Getting rolled up in a towel is just good fun until someone tries to put drops in your eye.
This is SO true.
And, er, timelies! I have a bank check for the realtors for a craxy amount of money, in anticipation of the P&S tomorrow. Weird!
Oh, Plei, Lily is beautiful. And the pictures themselves are just exquisite, dreamy and lovely and suffused with grace.
In the color picture of you and Lily in bed, the one where she looks like a fat flannel burrito with a serene face peeping out at the top, you remind me a bit of Frida Kahlo -- the bed, the pulled-back hair, the direct and knowing gaze.
::bookmarks Lilypics forever::
Hopefully she isn't like my Psycho!Girlfriend in college and physically assaults people when awaken.
I had a Psycho!Boyfriend who did that. Now I want to hook them up and drop a box of clattery pots and pans outside the bedroom door just to see what happens next. Merely in the spirit of scientific inquiry, of course.
Hec was upstaged by a puppet at the reading in Chicago -- the puppeteer just sent him a tape of the reading and we all watched it last night. Much as I love Hec, my biggest squee was when the camera panned around to the audience and I saw Tom Scola.
Mom's phrase for dealing with unwanted advice (especially at her old job) was "You're probably right." or "You could be right." And then let it go. I've used that a couple of times and she's knows to back off.
She gets especially freaky when I talk about taking trips by myself (which I rarely if ever do), and when she treats me like I'm in capable I do end up doubting my abilities. That works better than "christ! you don't treat my brother like this!"
At 51 I just say "Yes, Mother" when she gives me advice. It cracks her up every time. This way she is allowed to do her motherly duty and tell me how to fix my life while not actually expecting me to follow said advice.
ometimes, it's hard for DH to take ME to Home Depot
You have to drag me out of Home Depot kicking and screaming. I just want to go up and down the aisles with multiple carts and bring it all home. Tools!
Lily is wee and beautiful and perfect looking.
Much as I love Hec, my biggest squee was when the camera panned around to the audience and I saw Tom Scola.
Because Scola is a ROCK STAR, duh.
(I seem to be abusing ASSCAPS across all threads and my LJ today.

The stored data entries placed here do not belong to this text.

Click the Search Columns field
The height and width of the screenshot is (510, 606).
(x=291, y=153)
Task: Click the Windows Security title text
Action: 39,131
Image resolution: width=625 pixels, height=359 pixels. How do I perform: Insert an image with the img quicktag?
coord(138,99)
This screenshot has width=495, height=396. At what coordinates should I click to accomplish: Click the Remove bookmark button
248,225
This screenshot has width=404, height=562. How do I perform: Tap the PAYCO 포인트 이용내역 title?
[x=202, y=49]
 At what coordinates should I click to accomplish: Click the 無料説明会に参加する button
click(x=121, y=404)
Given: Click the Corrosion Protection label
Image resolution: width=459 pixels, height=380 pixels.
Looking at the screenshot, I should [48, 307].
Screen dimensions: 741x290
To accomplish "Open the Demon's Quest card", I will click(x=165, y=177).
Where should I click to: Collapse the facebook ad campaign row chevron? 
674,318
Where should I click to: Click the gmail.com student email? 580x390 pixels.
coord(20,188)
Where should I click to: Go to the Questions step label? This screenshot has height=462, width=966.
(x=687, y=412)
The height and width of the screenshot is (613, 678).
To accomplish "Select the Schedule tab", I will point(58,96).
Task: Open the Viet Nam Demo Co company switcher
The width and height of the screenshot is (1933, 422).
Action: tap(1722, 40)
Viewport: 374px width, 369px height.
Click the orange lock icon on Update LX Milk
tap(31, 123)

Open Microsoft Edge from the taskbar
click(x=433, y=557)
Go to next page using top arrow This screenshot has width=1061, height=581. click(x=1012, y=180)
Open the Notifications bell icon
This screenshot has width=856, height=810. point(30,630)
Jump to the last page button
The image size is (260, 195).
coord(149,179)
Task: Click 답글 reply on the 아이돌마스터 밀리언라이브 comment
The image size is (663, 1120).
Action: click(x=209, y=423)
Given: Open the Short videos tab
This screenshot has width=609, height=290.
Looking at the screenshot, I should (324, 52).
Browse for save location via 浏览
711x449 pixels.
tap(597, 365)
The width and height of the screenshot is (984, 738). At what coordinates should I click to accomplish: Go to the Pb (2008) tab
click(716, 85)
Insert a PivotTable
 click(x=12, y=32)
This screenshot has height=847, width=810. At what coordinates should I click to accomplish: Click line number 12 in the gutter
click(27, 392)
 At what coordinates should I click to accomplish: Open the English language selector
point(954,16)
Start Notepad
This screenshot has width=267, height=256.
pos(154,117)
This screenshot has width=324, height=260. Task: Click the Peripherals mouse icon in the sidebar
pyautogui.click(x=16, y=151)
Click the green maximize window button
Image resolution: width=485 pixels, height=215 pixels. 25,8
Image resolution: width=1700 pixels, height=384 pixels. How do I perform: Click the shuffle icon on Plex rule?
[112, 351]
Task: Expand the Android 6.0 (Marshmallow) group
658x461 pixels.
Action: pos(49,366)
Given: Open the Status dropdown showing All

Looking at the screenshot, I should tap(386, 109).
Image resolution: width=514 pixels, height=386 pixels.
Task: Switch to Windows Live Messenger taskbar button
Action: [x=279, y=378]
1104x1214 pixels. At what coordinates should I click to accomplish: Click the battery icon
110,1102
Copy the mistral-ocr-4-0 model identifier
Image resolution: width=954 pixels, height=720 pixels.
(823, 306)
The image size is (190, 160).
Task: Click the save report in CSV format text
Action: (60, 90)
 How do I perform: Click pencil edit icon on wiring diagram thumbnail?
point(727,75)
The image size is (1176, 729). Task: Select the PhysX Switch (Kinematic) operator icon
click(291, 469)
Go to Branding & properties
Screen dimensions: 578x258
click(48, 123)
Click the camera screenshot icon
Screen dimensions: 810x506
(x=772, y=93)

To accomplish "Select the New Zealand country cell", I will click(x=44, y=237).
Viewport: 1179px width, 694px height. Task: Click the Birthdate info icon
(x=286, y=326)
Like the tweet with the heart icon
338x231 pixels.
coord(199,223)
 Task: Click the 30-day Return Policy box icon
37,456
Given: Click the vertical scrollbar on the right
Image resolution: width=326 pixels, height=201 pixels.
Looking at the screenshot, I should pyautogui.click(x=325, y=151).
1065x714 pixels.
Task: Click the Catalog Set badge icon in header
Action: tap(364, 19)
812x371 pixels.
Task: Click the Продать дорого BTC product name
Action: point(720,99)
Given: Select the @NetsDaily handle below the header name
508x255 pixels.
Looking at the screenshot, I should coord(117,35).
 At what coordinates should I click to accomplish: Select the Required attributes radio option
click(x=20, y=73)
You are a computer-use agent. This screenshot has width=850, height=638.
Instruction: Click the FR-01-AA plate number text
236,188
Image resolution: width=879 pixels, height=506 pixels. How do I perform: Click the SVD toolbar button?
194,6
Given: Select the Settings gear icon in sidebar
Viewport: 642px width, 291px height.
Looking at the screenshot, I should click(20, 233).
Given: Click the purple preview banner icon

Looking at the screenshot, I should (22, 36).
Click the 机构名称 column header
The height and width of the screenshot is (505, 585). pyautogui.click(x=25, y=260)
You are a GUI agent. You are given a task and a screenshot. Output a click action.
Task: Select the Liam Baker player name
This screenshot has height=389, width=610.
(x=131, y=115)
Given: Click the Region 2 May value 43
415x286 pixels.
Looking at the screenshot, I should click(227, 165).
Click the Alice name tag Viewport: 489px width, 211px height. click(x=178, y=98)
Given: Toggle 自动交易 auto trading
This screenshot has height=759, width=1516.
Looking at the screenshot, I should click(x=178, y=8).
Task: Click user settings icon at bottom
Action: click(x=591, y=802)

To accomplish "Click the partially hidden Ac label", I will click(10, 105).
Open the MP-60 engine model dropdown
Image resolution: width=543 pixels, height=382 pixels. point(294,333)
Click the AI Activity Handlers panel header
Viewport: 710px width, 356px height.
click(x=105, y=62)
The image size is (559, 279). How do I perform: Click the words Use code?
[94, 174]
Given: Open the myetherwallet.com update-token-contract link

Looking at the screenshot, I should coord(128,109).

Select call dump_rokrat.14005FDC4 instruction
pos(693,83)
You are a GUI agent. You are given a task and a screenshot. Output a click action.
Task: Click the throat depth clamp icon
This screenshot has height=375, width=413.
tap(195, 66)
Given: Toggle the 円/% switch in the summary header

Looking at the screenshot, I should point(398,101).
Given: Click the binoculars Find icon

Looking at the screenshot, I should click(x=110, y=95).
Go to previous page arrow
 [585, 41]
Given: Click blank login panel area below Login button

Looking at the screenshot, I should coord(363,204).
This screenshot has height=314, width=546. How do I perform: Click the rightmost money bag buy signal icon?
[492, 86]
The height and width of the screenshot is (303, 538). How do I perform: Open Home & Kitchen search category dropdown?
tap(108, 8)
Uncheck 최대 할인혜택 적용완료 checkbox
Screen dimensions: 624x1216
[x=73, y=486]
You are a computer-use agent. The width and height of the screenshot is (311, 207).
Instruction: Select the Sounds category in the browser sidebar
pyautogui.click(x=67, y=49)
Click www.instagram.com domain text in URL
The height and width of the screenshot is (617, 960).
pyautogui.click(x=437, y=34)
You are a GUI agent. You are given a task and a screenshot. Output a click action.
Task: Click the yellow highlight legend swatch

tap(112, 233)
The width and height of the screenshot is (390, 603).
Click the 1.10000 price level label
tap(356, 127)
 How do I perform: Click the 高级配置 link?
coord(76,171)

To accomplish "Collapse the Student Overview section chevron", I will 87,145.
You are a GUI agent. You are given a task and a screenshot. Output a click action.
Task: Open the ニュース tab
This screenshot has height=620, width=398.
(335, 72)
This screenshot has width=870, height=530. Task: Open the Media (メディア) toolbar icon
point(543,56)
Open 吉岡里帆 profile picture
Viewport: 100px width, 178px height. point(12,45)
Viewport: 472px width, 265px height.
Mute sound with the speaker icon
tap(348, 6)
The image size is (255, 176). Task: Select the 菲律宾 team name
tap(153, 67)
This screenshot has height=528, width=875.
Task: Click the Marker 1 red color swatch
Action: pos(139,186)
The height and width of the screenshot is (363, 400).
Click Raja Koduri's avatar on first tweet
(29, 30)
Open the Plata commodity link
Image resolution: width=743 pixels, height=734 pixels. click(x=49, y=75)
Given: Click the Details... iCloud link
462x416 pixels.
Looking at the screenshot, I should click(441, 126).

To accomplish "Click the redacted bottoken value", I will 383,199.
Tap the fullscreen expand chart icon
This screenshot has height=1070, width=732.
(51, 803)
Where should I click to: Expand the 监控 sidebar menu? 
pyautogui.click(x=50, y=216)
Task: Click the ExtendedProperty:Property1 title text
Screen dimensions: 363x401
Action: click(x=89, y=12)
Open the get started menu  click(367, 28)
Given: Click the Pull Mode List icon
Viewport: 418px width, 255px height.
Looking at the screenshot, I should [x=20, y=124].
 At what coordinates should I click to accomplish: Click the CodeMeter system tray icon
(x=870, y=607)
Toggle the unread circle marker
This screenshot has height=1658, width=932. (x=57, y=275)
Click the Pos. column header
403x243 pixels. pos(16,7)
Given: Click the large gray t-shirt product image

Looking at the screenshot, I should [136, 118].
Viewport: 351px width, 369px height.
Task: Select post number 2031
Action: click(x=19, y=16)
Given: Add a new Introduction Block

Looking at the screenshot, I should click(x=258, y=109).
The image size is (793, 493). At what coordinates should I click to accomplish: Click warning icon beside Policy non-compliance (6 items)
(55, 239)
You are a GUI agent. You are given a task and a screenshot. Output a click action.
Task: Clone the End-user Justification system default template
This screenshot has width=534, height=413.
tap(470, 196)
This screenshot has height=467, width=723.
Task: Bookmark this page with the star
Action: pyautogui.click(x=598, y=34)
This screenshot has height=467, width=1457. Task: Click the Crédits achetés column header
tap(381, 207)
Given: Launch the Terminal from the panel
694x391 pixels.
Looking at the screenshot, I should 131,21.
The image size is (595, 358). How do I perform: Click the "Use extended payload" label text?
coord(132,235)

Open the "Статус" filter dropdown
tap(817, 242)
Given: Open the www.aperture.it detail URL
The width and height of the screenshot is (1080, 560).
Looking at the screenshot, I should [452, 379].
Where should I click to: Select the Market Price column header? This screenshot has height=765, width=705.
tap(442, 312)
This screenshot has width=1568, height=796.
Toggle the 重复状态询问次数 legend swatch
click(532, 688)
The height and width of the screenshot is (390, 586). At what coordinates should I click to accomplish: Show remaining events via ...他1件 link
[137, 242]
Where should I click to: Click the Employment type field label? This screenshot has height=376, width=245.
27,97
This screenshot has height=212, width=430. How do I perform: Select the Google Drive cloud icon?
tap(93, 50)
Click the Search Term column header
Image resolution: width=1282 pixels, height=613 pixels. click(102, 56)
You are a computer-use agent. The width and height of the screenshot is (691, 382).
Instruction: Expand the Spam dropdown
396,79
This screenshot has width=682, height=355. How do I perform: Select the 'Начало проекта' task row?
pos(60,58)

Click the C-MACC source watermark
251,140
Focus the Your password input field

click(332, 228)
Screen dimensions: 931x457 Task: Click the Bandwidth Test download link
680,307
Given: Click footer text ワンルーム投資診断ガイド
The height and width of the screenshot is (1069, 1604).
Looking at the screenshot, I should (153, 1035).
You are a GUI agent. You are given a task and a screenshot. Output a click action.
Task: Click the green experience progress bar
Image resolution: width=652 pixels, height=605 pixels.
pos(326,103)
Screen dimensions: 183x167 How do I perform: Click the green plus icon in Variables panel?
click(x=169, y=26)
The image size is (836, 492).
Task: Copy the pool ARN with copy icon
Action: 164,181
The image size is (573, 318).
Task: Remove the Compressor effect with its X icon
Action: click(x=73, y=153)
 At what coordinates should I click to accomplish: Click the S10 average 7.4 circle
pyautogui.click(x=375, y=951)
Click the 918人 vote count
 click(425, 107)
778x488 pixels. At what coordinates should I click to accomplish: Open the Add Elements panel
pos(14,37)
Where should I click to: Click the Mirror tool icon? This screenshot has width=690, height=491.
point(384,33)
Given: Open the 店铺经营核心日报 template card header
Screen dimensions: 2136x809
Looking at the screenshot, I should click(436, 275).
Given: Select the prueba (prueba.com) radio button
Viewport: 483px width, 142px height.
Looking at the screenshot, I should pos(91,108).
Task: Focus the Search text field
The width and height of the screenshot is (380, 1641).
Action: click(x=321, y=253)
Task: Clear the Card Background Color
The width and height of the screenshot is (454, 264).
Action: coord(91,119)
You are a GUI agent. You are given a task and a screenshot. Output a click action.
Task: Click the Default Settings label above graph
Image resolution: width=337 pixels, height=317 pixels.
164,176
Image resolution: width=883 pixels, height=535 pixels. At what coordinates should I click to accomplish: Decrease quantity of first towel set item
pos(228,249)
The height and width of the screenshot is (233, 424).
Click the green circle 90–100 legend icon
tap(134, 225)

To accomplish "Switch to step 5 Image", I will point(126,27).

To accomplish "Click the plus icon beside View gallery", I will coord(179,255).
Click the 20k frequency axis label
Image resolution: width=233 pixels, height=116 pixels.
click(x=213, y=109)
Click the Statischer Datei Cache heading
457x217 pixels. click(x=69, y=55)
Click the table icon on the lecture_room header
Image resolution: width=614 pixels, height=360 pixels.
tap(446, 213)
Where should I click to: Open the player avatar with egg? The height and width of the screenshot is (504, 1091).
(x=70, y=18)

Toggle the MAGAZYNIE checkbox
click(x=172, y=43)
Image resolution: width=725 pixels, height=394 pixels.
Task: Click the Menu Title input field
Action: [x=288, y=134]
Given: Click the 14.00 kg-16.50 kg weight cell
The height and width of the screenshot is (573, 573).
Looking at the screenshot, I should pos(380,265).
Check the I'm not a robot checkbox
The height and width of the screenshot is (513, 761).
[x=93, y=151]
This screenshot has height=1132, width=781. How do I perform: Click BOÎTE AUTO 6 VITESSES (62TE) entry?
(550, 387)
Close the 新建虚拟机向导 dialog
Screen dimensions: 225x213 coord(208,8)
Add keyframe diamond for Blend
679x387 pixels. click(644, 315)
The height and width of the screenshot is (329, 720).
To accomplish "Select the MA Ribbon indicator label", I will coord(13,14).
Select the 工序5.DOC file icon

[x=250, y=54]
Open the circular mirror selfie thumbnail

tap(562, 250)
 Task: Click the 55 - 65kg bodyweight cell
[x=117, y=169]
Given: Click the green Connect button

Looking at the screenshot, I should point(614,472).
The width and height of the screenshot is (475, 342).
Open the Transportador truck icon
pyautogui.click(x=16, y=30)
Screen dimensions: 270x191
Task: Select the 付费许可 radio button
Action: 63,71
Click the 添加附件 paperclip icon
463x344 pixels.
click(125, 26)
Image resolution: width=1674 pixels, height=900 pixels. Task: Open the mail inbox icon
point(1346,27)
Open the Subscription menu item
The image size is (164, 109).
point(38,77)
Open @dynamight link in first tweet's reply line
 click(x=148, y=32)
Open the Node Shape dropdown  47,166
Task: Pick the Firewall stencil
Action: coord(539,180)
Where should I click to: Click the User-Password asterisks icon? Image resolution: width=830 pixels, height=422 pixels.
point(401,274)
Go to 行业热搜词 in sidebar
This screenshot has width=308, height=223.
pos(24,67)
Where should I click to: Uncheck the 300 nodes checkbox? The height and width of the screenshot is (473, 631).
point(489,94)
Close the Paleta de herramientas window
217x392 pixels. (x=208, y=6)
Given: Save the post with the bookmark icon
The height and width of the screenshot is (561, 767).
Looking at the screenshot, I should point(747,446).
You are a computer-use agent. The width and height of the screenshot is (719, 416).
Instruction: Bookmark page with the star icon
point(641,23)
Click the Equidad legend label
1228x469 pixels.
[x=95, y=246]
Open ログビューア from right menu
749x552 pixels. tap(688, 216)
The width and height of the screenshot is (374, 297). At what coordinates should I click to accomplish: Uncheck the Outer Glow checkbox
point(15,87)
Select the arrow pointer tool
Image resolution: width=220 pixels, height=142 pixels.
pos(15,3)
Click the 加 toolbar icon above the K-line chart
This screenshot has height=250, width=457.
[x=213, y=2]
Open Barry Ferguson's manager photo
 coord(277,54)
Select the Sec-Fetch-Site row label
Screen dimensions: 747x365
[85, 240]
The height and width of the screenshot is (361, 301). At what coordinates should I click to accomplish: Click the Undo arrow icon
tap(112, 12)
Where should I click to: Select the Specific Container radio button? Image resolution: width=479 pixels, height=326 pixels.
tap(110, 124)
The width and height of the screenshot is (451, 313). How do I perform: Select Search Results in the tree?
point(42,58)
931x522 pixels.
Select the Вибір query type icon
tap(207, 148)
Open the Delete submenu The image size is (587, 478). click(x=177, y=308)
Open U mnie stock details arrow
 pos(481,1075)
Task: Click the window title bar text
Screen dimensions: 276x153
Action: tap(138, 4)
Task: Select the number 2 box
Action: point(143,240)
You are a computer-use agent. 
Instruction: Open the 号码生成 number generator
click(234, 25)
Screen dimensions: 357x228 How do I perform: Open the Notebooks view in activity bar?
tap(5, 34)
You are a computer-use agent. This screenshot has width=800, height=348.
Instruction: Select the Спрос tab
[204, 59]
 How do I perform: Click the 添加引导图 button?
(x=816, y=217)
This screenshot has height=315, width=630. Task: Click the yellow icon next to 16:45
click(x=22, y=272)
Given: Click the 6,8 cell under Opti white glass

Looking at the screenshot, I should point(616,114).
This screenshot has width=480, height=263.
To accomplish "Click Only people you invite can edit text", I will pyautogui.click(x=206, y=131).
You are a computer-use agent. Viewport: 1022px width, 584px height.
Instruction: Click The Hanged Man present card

I feel so daring.)
Home Depot is so overwhelming. It exhausts me.
I took my bath and I finally feeling better. Let me bore you all with an example of my relationship with my mother: I still have about a dozen boxes of books that I haven't unpacked from my move a few months ago. I was so exhausted, sore, and stressed the week of the move that I never was able to finish the unpacking of the books, and I haven't found the motivation to finish the project since. Rarely do I have a conversation with my mother that she doesn't mention at least three times that I need to unpack those books or beg me to let her unpack them for me (beg is not an exaggeration). The more she hounds me about it the less inclined I feel to do it because it stresses me out to think about it. I have explained this to my mother, who doesn't care. So the books remain, and I am not looking forward to the day I finally unpack them so she can smugly say "now isn't that so much better".
I like home improvement stores in theory. The stuff looks great and I could bring it all home with me. But then I'd have to do the work.